:: INPUT FOR THIS TASK

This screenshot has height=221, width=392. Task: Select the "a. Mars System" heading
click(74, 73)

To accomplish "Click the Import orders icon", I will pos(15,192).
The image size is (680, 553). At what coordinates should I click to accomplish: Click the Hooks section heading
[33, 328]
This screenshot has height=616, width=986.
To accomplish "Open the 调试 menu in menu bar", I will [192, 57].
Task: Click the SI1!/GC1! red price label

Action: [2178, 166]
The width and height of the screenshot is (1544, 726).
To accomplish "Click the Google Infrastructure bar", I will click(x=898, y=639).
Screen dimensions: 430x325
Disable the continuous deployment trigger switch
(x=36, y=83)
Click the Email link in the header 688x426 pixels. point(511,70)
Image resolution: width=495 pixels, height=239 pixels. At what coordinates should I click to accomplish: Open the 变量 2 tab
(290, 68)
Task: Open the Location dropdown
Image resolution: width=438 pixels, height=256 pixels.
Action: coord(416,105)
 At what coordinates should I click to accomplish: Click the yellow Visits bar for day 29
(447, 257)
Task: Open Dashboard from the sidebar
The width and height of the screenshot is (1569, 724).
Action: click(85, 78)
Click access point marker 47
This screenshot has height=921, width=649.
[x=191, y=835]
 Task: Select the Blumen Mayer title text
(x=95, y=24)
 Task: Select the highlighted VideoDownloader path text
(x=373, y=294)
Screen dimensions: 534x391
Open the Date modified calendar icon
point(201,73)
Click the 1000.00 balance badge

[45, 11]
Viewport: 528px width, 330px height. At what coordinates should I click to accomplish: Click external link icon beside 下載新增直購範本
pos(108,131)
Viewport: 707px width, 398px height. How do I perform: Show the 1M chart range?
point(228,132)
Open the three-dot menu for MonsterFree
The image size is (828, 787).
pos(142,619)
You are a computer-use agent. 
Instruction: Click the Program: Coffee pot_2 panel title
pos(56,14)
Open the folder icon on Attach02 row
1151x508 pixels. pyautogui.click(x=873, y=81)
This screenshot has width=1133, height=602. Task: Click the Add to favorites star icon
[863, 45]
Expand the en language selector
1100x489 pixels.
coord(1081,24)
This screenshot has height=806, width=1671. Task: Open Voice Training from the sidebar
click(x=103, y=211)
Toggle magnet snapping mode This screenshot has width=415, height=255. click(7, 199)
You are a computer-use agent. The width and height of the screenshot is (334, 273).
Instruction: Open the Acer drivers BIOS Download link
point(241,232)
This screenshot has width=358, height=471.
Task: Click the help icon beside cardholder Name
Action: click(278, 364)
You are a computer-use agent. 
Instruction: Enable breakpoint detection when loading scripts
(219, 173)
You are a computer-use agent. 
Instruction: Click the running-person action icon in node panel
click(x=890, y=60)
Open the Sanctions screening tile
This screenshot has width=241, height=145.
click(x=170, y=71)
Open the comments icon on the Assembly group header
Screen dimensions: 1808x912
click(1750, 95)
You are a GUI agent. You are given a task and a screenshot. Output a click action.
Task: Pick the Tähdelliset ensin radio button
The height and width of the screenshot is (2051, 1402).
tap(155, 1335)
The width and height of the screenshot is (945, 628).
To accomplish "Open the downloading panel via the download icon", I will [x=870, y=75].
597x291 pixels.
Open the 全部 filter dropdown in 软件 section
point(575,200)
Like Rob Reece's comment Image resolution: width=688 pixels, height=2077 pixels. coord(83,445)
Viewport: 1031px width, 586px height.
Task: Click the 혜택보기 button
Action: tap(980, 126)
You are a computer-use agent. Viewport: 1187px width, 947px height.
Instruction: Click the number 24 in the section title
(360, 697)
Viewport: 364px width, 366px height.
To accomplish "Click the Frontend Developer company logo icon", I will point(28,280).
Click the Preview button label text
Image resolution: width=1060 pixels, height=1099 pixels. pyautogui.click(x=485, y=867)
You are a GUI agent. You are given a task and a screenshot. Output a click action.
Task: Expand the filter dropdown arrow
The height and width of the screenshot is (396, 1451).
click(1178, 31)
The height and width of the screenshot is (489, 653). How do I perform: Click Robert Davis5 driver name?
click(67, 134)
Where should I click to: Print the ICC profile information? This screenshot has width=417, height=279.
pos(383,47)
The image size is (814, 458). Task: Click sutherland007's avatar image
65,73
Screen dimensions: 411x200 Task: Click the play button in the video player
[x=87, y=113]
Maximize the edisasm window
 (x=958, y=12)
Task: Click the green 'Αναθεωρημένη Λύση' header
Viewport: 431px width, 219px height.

::::

- WORK TO COMPLETE -
Starting with the line that contains "Open the Sanctions screening tile" and going on through the end of the records, switch every "Screen dimensions" to "Screen size" and reproduce those lines with nothing else altered.

- EXERCISE ANSWER -
Open the Sanctions screening tile
This screenshot has width=241, height=145.
click(x=170, y=71)
Open the comments icon on the Assembly group header
Screen size: 1808x912
click(1750, 95)
You are a GUI agent. You are given a task and a screenshot. Output a click action.
Task: Pick the Tähdelliset ensin radio button
The height and width of the screenshot is (2051, 1402).
tap(155, 1335)
The width and height of the screenshot is (945, 628).
To accomplish "Open the downloading panel via the download icon", I will [x=870, y=75].
597x291 pixels.
Open the 全部 filter dropdown in 软件 section
point(575,200)
Like Rob Reece's comment Image resolution: width=688 pixels, height=2077 pixels. coord(83,445)
Viewport: 1031px width, 586px height.
Task: Click the 혜택보기 button
Action: tap(980, 126)
You are a computer-use agent. Viewport: 1187px width, 947px height.
Instruction: Click the number 24 in the section title
(360, 697)
Viewport: 364px width, 366px height.
To accomplish "Click the Frontend Developer company logo icon", I will point(28,280).
Click the Preview button label text
Image resolution: width=1060 pixels, height=1099 pixels. pyautogui.click(x=485, y=867)
You are a GUI agent. You are given a task and a screenshot. Output a click action.
Task: Expand the filter dropdown arrow
The height and width of the screenshot is (396, 1451).
click(1178, 31)
The height and width of the screenshot is (489, 653). How do I perform: Click Robert Davis5 driver name?
click(67, 134)
Where should I click to: Print the ICC profile information? This screenshot has width=417, height=279.
pos(383,47)
The image size is (814, 458). Task: Click sutherland007's avatar image
65,73
Screen size: 411x200 Task: Click the play button in the video player
[x=87, y=113]
Maximize the edisasm window
 (x=958, y=12)
Task: Click the green 'Αναθεωρημένη Λύση' header
Viewport: 431px width, 219px height.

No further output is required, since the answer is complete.